Back pain is very common problem felt in the back that arises from a strain on the muscles, joints, nerves, and bones. Most of us must have experienced back pain at some point in our life. Most of the back pains arise in the muscles and not the bones. 70% of body weight is borne by musculoskeletal system; Majority of disc and bone problems are caused only when the spine muscles are unable to bear the body weight.
Through yoga asana practices we strengthen the muscle around the spine and elongate it, which helps maintaining the natural curvature of spine. These practices incorporates stretching and relaxation, which reduces tension and stiffness in stress-carrying muscles.

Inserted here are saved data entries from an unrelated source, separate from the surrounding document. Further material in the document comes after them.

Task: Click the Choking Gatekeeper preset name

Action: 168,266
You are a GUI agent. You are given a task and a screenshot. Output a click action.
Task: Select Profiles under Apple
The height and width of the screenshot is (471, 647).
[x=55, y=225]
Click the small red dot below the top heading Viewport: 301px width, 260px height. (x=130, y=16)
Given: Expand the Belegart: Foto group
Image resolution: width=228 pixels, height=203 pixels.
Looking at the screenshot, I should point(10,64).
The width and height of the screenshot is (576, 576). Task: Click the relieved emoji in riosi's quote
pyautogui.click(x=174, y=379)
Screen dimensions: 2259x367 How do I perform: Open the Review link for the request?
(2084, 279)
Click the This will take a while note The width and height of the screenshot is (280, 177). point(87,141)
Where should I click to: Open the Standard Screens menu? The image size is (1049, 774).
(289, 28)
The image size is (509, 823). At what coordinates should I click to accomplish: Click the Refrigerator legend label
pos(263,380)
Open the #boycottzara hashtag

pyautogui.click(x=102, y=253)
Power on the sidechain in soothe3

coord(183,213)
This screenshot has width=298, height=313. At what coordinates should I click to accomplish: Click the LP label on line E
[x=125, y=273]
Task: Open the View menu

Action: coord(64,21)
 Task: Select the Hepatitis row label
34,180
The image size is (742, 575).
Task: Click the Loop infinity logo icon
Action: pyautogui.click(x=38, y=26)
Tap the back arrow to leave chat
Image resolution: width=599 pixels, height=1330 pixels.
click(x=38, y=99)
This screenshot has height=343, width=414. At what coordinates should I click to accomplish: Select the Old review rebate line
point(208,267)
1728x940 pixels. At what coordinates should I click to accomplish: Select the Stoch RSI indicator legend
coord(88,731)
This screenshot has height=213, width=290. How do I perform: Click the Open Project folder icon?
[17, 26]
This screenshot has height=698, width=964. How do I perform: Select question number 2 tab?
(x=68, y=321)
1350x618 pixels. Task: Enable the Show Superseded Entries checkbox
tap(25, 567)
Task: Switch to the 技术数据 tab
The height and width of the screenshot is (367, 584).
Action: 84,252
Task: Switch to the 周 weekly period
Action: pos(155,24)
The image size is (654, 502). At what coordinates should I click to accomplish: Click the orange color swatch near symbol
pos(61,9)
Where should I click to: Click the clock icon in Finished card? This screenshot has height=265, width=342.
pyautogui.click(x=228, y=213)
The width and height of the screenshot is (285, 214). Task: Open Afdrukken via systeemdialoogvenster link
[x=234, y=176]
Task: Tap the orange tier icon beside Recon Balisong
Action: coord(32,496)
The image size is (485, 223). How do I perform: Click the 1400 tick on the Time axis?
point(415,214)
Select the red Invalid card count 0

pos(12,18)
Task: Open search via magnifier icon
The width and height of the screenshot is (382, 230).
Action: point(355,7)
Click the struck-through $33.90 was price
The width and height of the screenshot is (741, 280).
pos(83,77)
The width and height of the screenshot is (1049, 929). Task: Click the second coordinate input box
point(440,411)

Regular and consistent practice will result in improved posture, and an increased sense of balance with head, shoulder, and pelvic region in proper alignment.

1. Tadasana
This is one of the basic posture which develop the foundation for standing asana ( posture), emphasizes on balancing the body equally on both the foot.

2. Adhomukha swanasana
This is a very popular asana which help to warms up the spine and elongates it.

3. Ardhuttanasana
This asana opens the chest and makes the back muscle strong.

4. Bhardwajasana
This is a twisting posture develops the spinal mobility improve circulation of blood in the spinal region.

5. Kandharasana
This posture is good for both open the chest and strengthen the lower back. A great preparation for further backward bending

6. Sarpasana
A very good posture to improve flexibility of the spine and the blood circulation in the back region.

7. Leg against the wall
Keeping the legs up against the wall, helps to improve the blood flow that strengthens and nourish the lower back and pelvic region.